How to complete this task → Where a line of the material includes the string "Switch", copy that line.

Data →
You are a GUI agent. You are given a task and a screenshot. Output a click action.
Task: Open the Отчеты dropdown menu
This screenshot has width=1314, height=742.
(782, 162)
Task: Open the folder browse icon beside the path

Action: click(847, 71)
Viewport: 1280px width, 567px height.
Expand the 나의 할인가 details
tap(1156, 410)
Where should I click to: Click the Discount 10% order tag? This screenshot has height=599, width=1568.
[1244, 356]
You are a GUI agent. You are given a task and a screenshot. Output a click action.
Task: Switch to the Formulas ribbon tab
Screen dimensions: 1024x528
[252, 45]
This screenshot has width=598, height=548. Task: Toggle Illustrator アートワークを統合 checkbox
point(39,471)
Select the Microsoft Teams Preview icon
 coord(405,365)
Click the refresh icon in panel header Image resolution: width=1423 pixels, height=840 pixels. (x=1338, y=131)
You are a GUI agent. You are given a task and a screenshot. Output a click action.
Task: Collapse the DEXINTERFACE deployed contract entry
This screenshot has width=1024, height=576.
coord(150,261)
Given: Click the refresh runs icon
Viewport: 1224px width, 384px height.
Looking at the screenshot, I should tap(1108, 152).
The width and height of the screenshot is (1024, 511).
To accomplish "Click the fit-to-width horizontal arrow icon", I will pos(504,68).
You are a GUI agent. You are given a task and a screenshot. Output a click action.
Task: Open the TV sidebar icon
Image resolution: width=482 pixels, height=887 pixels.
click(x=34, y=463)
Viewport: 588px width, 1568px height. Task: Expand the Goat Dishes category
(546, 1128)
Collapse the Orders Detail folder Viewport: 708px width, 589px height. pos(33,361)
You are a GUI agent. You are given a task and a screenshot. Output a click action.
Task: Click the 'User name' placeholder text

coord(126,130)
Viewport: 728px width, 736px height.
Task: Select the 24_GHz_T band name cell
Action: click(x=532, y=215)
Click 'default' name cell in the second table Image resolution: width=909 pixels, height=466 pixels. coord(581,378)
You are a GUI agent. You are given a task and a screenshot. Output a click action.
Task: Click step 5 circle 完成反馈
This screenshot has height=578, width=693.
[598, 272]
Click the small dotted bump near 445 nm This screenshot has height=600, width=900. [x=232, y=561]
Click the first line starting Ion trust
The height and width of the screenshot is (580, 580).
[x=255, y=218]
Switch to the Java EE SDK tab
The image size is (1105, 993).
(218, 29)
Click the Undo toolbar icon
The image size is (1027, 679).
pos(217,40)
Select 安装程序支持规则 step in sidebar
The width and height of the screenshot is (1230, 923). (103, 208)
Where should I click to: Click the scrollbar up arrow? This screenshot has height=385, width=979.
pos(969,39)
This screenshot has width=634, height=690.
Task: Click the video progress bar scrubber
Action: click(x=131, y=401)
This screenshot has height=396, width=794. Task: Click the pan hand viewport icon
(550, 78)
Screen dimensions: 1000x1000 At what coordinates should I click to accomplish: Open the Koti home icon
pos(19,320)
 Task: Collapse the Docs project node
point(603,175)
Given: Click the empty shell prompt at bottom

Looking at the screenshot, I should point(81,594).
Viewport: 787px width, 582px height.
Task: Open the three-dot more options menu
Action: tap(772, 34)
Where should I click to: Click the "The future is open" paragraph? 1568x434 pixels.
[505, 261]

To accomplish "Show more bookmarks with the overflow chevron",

The answer →
Task: Switch to the Formulas ribbon tab
Switch to the Java EE SDK tab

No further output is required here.